@Benny
Thank you for the link, I just checked it and looked for a PDF file mentioned above by Adrian, whom I also don’t know, and couldn’t find it. While searching your site I see you have mentioned the following exams:
German: the Goethe Institut
French: the Alliance Française
Spanish: Instituto de Cervantes (click ‘English‘ on the left)
Irish: TEG
Italian: CELI (page only in Italian)
English: Cambridge exams
For all other language exams (Portuguese, Greek, Czech etc.), check out the ALTE list of members
I am familiar with the CAE, CPE, IELTS etc because I tutor students preparing for these exams, but not so familiar with the others.
The Cambridge Proficiency exam (CPE) gives you an overall score. I remember being contacted by a student several years ago who took the CPE, which is a C2 level exam, having got an “A”, asking me to tutor him. I suggested we swap roles when it transpired that he had taken the exam 2 months prior to contacting me. It was an absolute pleasure teaching him as he was always challenging himself and despite being Greek sounded almost like a Brit. He still does
Anyway, while I am familiar with the scoring system of the CPE where you can get an overall grade being A,B,C etc, and which one can fail, I am not familiar with the German C2 exam. Some exams are impossible to fail. The IELTS is such an exam. You get a score from 1-9 on each part, speaking, listening, writing and reading. If you live in Kazakhstan, I’ve taught many students there, and take IELTS exam an overall score of 5 is enough to get you to University in Europe, Australia, the US or Canada. Although you will be stuck spending your first year at University studying English until you get a final score of average of 7.0 or 7.5. So if you wished to study engineering or accountancy you’d have to get a higher score in the first place or grin and bear it and work hard to pass.
Each part of the exam carries a different score, hence a 6 in writing is OK whereas an 8 in reading is impressive. I had a Russian student who wrote to me to thank me for helping him pass the speaking part of the IELTS, which was his weakest point. He achieved a 6 in speaking; his reading was 8.5, his writing 7.5 and his listening 8.0. giving him an overall score of 7.5 which is an impressive level.
That’s what I am trying to establish with your German exam. In your link you mentioned your achievements at C2 level:
Speaking 60/80 (75% “good grade”)
Writing 52/70 (74% “good grade”)
Reading 25/50 (50% “would just be pass grade just to good in written).
Grammar 43/70 (61% “satisfactory grade”)
Listening 15/40 (37% “not a pass”)
Then you mentioned, astonishing enough, that “the listening part is what determined the overall result”.

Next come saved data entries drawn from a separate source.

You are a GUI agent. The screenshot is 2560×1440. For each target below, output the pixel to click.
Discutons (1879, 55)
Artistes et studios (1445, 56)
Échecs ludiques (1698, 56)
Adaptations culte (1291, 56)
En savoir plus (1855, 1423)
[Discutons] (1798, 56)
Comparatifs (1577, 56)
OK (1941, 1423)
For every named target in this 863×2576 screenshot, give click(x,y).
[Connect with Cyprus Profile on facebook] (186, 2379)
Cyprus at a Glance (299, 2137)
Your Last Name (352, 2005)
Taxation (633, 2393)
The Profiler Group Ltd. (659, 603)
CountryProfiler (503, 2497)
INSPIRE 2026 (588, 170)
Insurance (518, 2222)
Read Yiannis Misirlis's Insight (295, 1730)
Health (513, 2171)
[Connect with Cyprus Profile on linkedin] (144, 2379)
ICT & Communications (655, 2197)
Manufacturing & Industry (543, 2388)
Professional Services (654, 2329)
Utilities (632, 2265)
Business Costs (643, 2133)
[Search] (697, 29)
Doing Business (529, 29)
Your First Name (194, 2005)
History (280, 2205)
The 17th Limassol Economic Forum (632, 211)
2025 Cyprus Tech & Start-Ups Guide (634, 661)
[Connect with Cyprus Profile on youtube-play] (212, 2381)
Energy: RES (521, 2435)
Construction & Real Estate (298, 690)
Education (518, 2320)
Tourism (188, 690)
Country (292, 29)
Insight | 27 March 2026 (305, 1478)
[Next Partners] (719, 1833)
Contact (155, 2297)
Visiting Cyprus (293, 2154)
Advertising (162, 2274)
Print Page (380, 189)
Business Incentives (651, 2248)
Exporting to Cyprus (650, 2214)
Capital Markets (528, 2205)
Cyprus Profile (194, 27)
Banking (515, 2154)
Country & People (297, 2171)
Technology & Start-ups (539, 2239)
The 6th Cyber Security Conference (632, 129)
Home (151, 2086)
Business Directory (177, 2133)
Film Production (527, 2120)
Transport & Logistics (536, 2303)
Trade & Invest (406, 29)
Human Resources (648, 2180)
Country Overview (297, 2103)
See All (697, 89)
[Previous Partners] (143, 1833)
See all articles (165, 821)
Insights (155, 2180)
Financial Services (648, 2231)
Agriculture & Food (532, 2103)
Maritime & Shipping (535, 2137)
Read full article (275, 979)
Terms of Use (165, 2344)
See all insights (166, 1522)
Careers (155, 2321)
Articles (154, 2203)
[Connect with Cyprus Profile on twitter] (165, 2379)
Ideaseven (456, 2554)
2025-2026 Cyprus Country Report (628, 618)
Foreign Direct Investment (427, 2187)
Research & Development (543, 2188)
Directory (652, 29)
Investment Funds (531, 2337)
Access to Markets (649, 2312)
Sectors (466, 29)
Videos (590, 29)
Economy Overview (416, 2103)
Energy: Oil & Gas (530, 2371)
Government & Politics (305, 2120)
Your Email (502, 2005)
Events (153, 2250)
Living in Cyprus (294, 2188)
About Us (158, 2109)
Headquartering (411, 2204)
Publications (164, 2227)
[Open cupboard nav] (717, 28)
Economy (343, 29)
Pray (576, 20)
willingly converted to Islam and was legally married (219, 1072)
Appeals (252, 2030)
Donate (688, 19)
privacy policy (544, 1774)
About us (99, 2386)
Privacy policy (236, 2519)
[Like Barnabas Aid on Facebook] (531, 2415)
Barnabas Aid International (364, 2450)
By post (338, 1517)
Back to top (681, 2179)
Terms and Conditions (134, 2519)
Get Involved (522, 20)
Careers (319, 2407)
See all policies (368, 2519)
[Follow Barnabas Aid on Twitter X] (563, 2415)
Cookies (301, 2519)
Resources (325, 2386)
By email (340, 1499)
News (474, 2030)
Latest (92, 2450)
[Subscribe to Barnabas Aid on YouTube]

How exactly does each element affect your final score? How does it affect the final score? Is each section of equal weighing? If I sum up the percentages, I get an overall average of 59.4%. Is this a fail? If you had got 75% in each section, what would this be? Is a “good” grade, an A or a B or what is the system used?
I’ve just noticed that you say you need to pass all five sections. What is the pass level? It appears to be over 50%. If you need to pass all 5 sections and you passed 4 of them, does this mean your result in the C2 exam automatically counts as a good, perhaps excellent, pass rate for the C1 exam? Does this mean you could have taken the C1 level exam? Do you think you would be able to do it now? Or does that mean you don’t hold a diploma in German at all? Diplomas like medals are fun to collect, if you are into that sort of thing. You mentioned the Spanish C2 exam too, which you passed. Well done Did you take the French C2 by any chance?